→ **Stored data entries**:
---
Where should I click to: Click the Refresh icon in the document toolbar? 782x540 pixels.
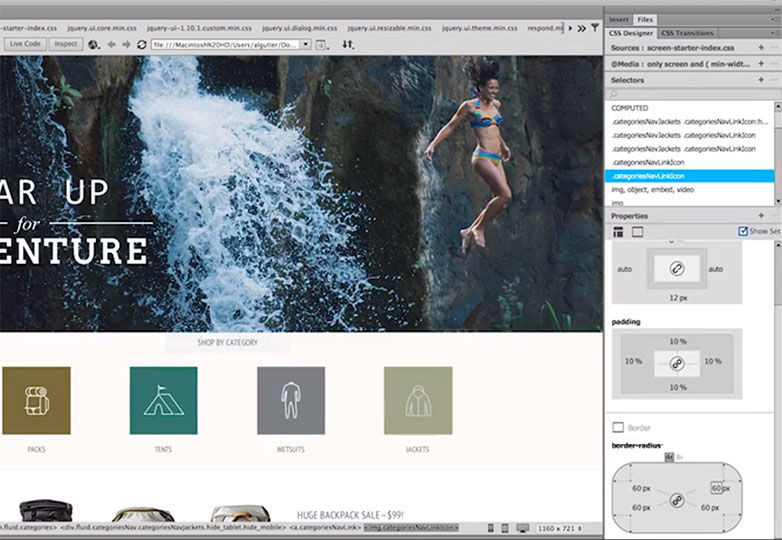(141, 44)
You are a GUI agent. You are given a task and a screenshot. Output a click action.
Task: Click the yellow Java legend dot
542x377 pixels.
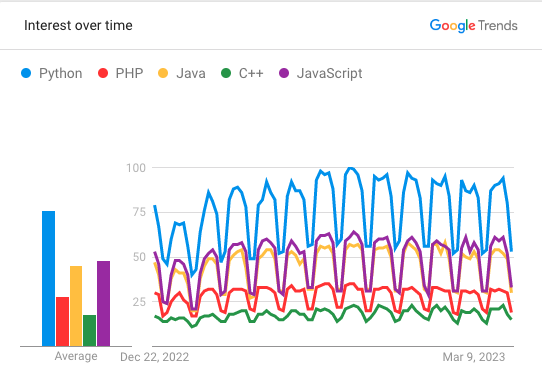tap(163, 73)
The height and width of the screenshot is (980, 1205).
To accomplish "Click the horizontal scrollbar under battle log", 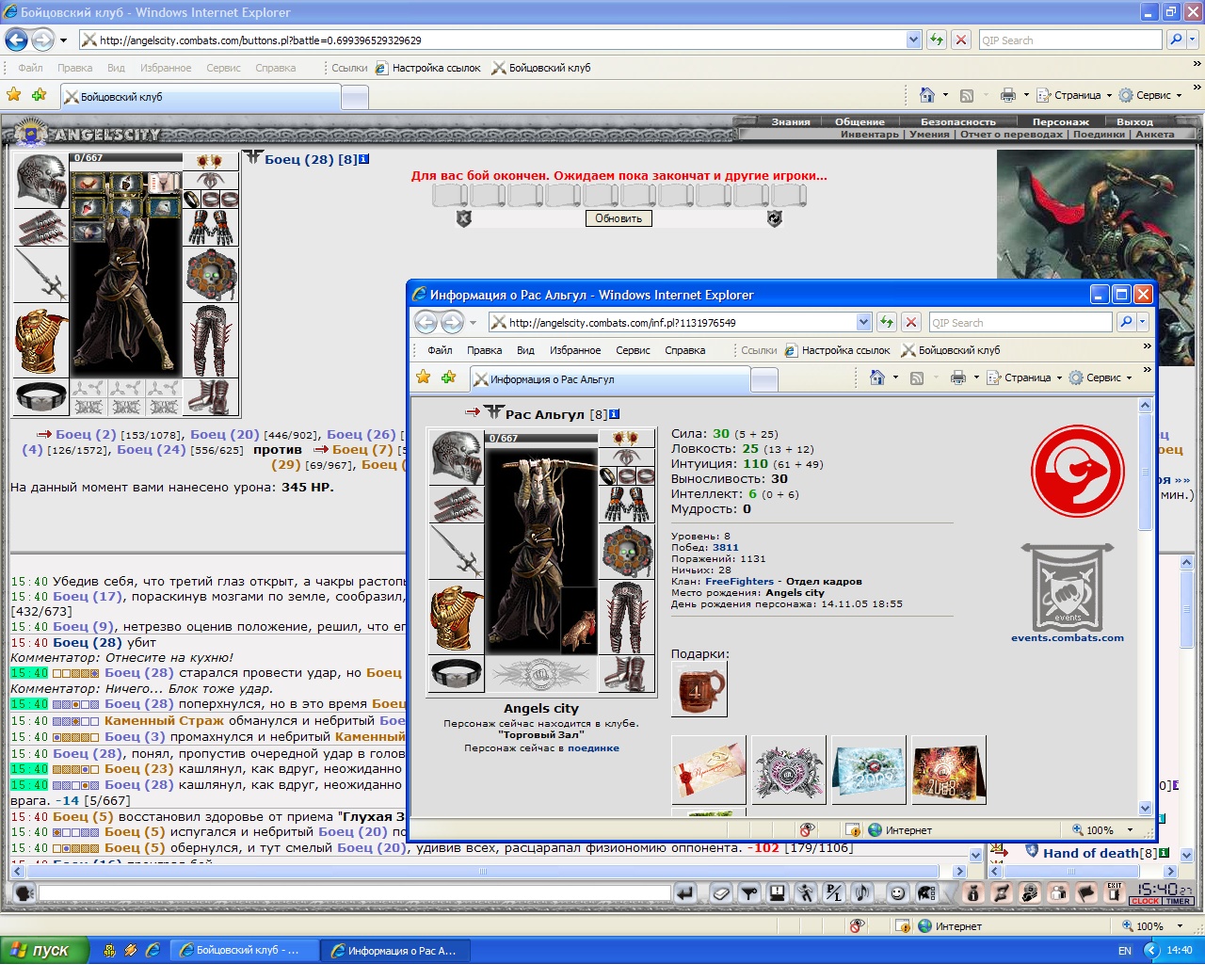I will click(483, 871).
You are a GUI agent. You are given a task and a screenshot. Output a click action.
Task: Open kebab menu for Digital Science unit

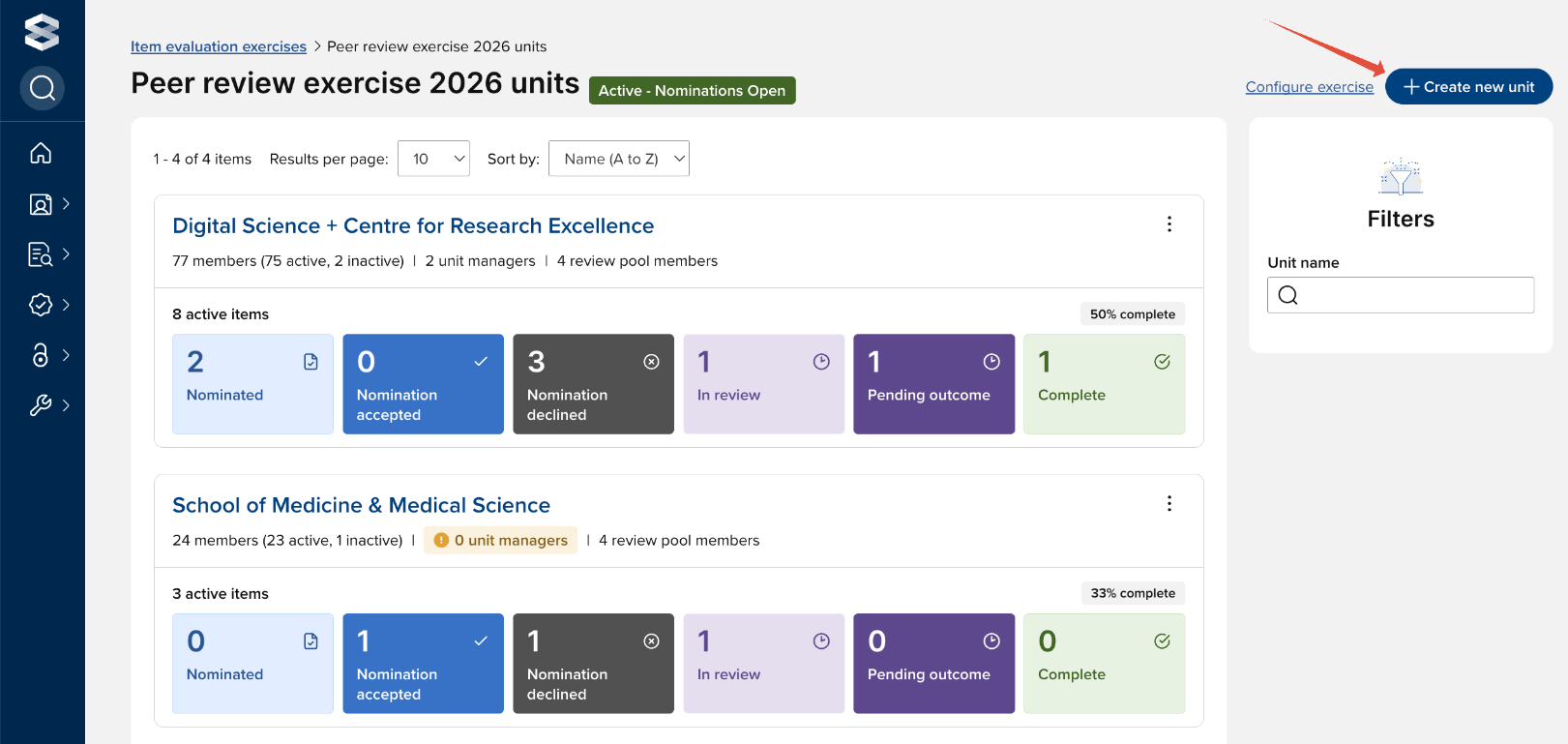click(x=1169, y=224)
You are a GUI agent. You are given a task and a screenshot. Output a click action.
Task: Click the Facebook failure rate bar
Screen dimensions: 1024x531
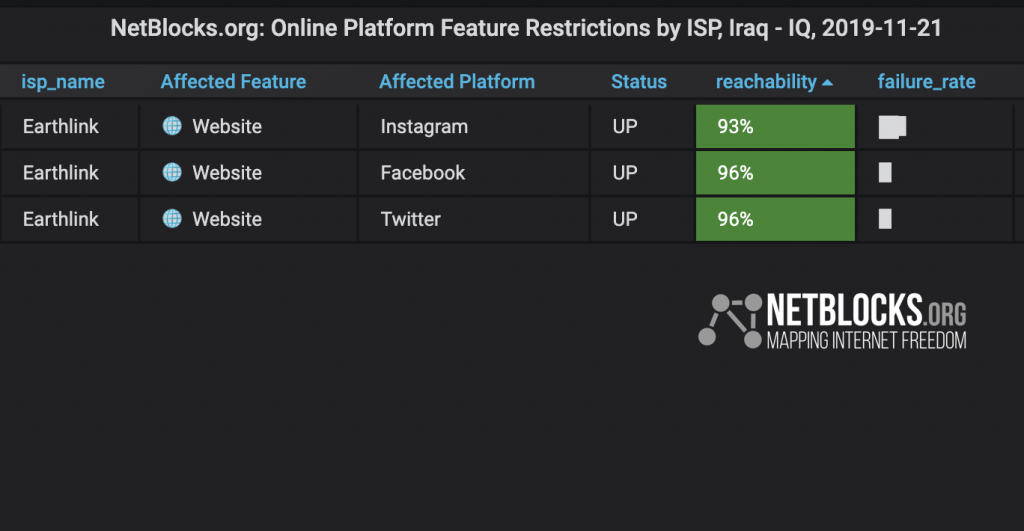coord(885,172)
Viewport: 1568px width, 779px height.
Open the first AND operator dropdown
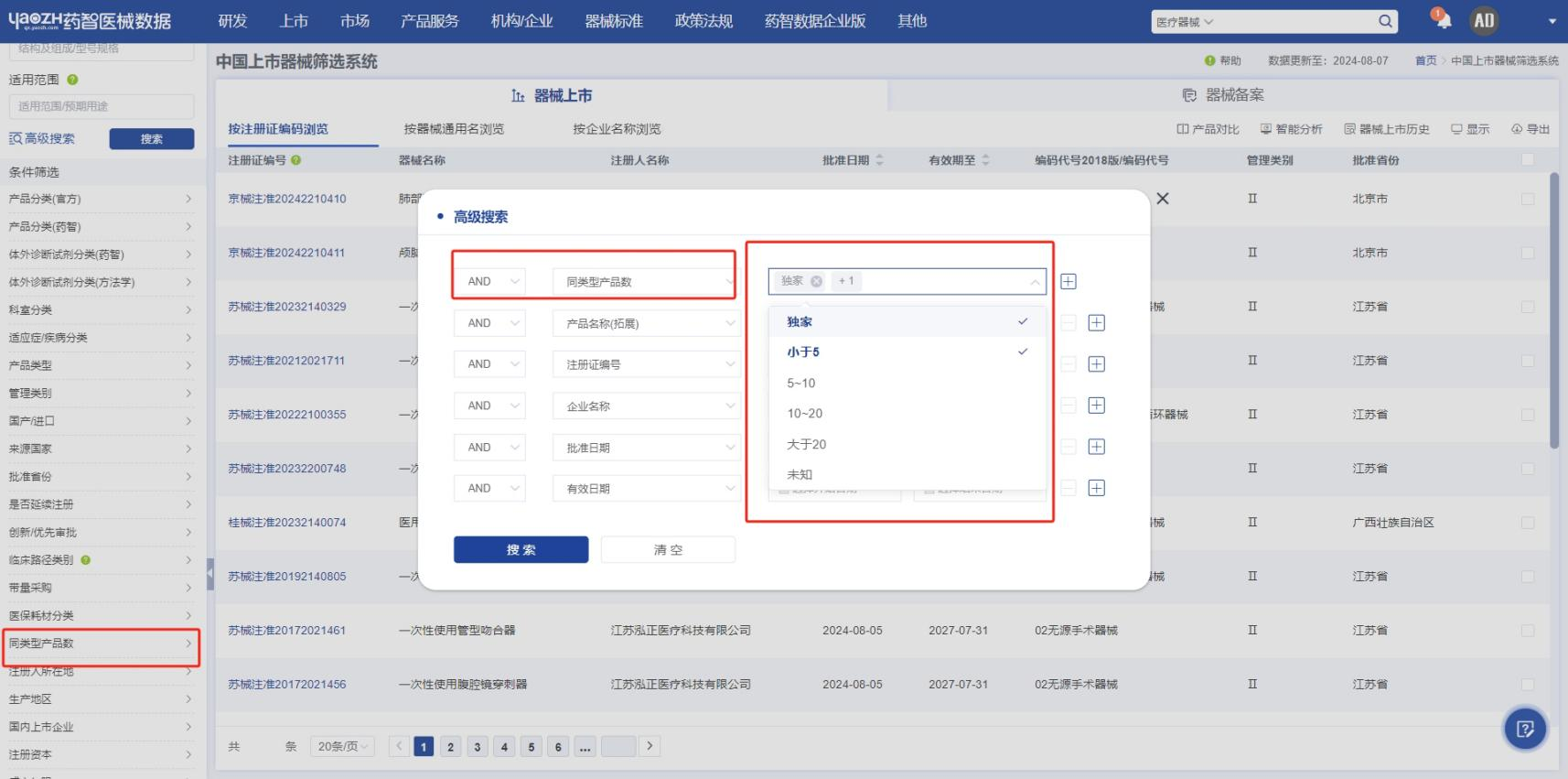[489, 281]
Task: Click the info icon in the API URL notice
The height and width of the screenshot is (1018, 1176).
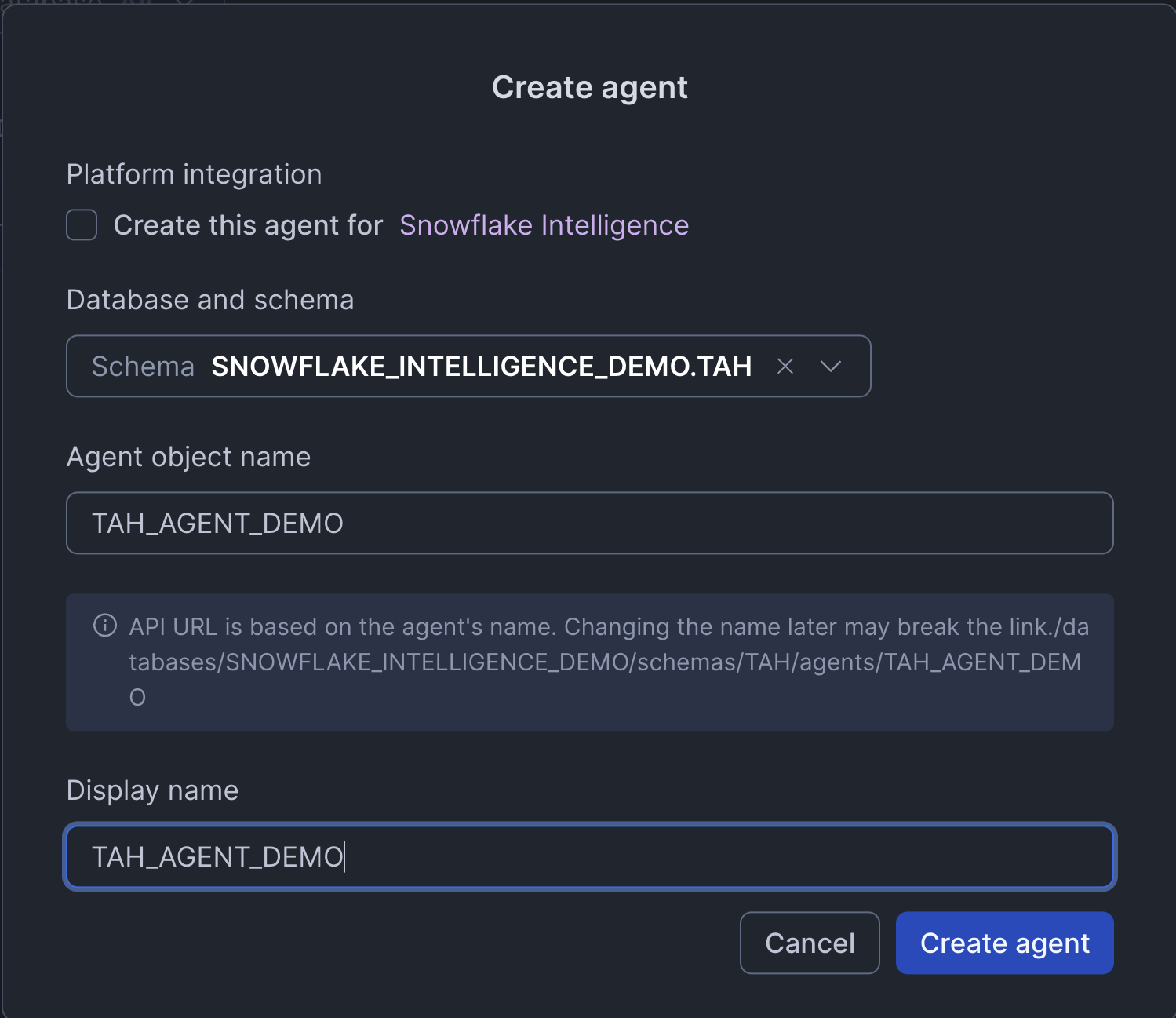Action: point(105,626)
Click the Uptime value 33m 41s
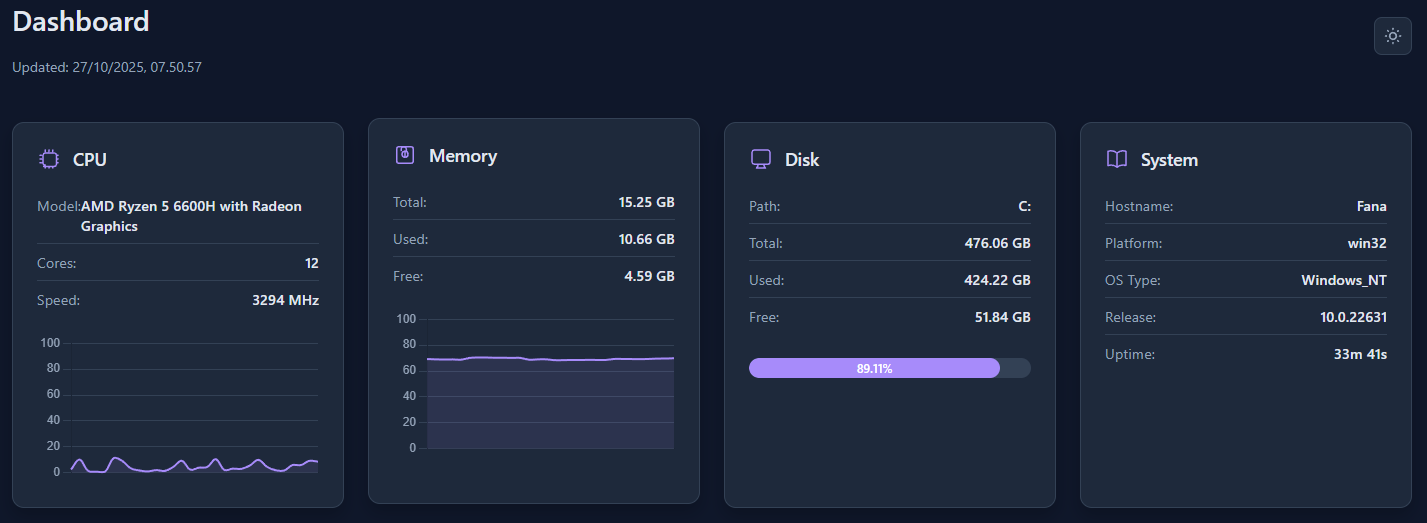Screen dimensions: 1427x523 (1360, 354)
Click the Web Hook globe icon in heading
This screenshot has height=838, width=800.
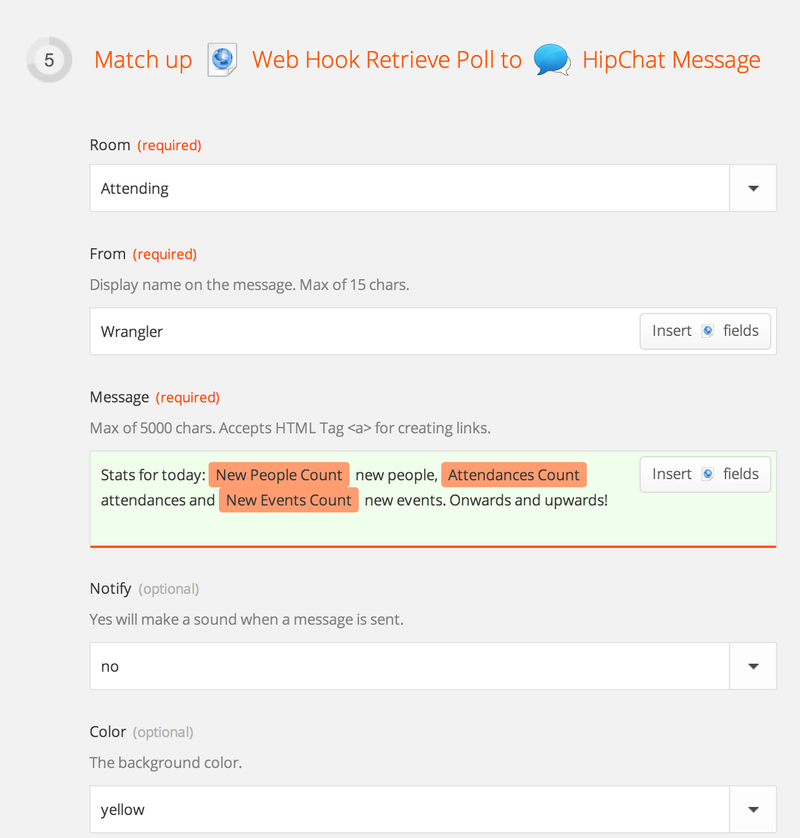coord(222,60)
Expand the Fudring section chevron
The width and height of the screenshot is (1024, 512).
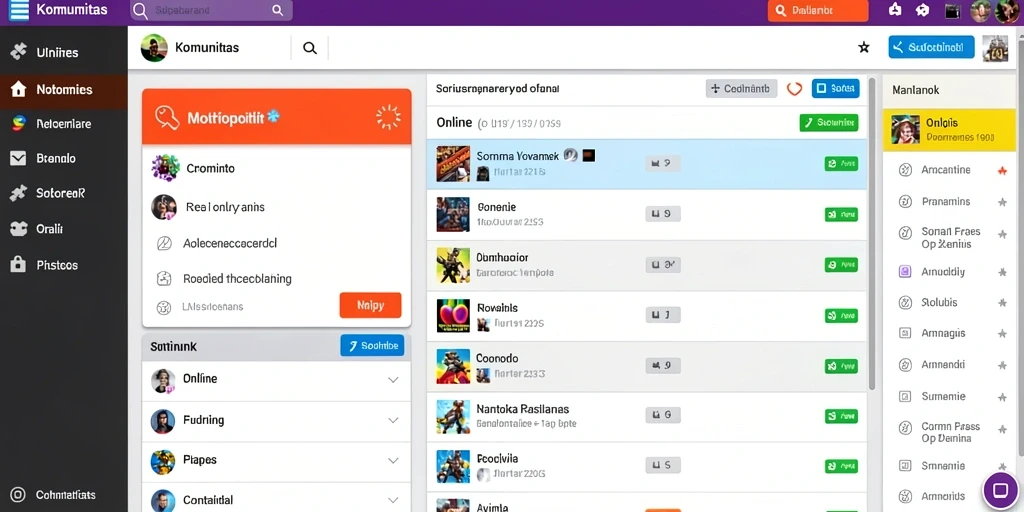coord(393,421)
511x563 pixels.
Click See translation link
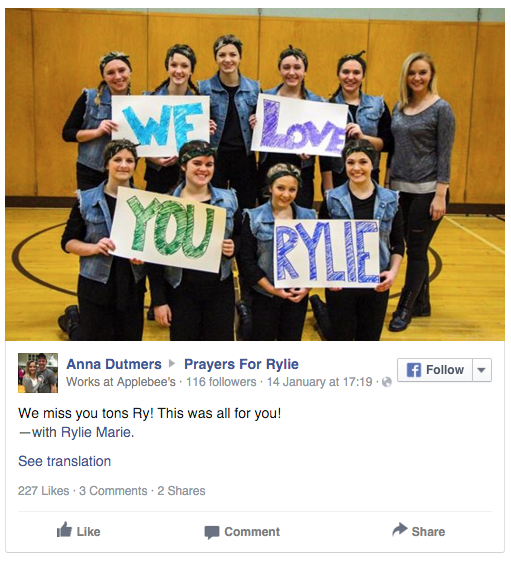tap(65, 461)
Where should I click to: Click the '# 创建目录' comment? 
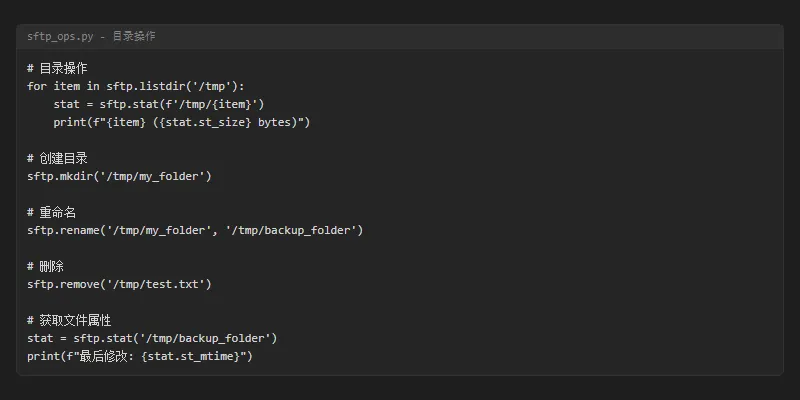tap(57, 158)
---
→ **Assignment**: Please repeat exactly the lines from the one containing "Click the Web Hook globe icon in heading" through the last line of the records, both included, and leave out the pictures.

→ **Exercise result**:
Click the Web Hook globe icon in heading
This screenshot has height=838, width=800.
coord(222,60)
Expand the Fudring section chevron
The width and height of the screenshot is (1024, 512).
coord(393,421)
511x563 pixels.
Click See translation link
tap(65, 461)
Where should I click to: Click the '# 创建目录' comment? 
tap(57, 158)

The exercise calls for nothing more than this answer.